BLOCCO DI TESTO:

^^^^^^^^^^^^^^^^

Giovanni è l’amico dello Sposo

            Il popolo che vedeva Giovanni Battista splendere di eccelsa santità, riteneva […] che egli fosse il Cristo, come leggiamo nel Vangelo: Ritenendo la gente e pensando tutti nel loro intimo di Giovanni che egli fosse il Cristo, gli rivolgevano questa domanda: “Sei forse tu il Cristo?”. Se Giovanni non fosse stato nel suo cuore come una valle, non sarebbe stato riempito dallo spirito di grazia. Egli, per rendere noto chi era, disse: “Viene dopo di me uno più forte di me, al quale non sono degno di sciogliere il legaccio del sandalo, come pure: è lo sposo che ha la sposa; l’amico dello sposo, che gli sta vicino e lo ascolta, gioisce immensamente alla voce dello sposo. Ora questa mia gioia si è compiuta. Bisogna che egli cresca e io diminuisca. (Gregorio Magno, Le 40 Omelie sui Vangeli I, 20,4)

^^^^^^^^^^^^^^^^

Righe di dati di puntamento:
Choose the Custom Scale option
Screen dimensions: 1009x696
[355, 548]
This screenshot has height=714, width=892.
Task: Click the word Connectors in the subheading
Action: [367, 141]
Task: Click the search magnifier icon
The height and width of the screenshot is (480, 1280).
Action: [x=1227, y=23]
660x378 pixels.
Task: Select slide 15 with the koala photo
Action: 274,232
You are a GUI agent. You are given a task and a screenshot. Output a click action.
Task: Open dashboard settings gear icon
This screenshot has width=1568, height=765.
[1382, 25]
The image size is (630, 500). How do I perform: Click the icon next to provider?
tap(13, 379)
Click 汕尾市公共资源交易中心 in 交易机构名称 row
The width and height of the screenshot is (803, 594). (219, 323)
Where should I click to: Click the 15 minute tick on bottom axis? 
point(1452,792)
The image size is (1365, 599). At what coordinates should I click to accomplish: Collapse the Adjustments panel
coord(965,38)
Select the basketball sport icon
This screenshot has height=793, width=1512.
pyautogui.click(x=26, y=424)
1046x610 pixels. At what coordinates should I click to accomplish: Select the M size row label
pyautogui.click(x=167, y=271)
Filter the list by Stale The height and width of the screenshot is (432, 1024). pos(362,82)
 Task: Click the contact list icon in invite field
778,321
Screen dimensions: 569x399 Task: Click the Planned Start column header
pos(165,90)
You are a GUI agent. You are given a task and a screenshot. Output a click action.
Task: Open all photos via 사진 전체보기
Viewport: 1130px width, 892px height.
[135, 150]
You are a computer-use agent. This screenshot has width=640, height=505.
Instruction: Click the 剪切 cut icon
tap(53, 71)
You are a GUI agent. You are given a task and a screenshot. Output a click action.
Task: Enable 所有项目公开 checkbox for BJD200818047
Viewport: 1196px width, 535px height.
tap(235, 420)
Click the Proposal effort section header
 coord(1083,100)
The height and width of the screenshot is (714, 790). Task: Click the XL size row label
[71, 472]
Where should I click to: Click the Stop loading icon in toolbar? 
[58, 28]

^^^^^^^^^^^^^^^^

ISTRUZIONI ESERCIZIO:
(1) Riassumi in forma più breve il paragrafo del brano su Giovanni Battista che comincia con "Il popolo che vedeva", conservandone i fatti principali.
(2) Nel brano su Giovanni Battista, riscrivi il passo da "Il popolo che" fino a "Vangeli I, 20,4)" compreso, scambiando "legaccio" con "laccio".
Le voci sono materiale a sé, distinto dal testo.

RISPOSTE CORRETTE:
(1) La gente, vedendo l'altissima santità di Giovanni Battista, pensava che fosse il Cristo e gli domandava: "Sei forse tu il Cristo?". Se nel suo cuore Giovanni non fosse stato come una valle, non sarebbe stato colmato dallo spirito di grazia. Per far capire chi era, disse che dopo di lui veniva uno più forte, al quale non era degno di sciogliere il legaccio del sandalo. Disse anche che la sposa appartiene allo sposo, mentre l'amico dello sposo gli sta vicino e gioisce alla sua voce. Aggiunse che la sua gioia si era compiuta e che l'altro doveva crescere e lui diminuire (Gregorio Magno, Le 40 Omelie sui Vangeli I, 20,4).

(2)
Il popolo che vedeva Giovanni Battista splendere di eccelsa santità, riteneva […] che egli fosse il Cristo, come leggiamo nel Vangelo: Ritenendo la gente e pensando tutti nel loro intimo di Giovanni che egli fosse il Cristo, gli rivolgevano questa domanda: “Sei forse tu il Cristo?”. Se Giovanni non fosse stato nel suo cuore come una valle, non sarebbe stato riempito dallo spirito di grazia. Egli, per rendere noto chi era, disse: “Viene dopo di me uno più forte di me, al quale non sono degno di sciogliere il laccio del sandalo, come pure: è lo sposo che ha la sposa; l’amico dello sposo, che gli sta vicino e lo ascolta, gioisce immensamente alla voce dello sposo. Ora questa mia gioia si è compiuta. Bisogna che egli cresca e io diminuisca. (Gregorio Magno, Le 40 Omelie sui Vangeli I, 20,4)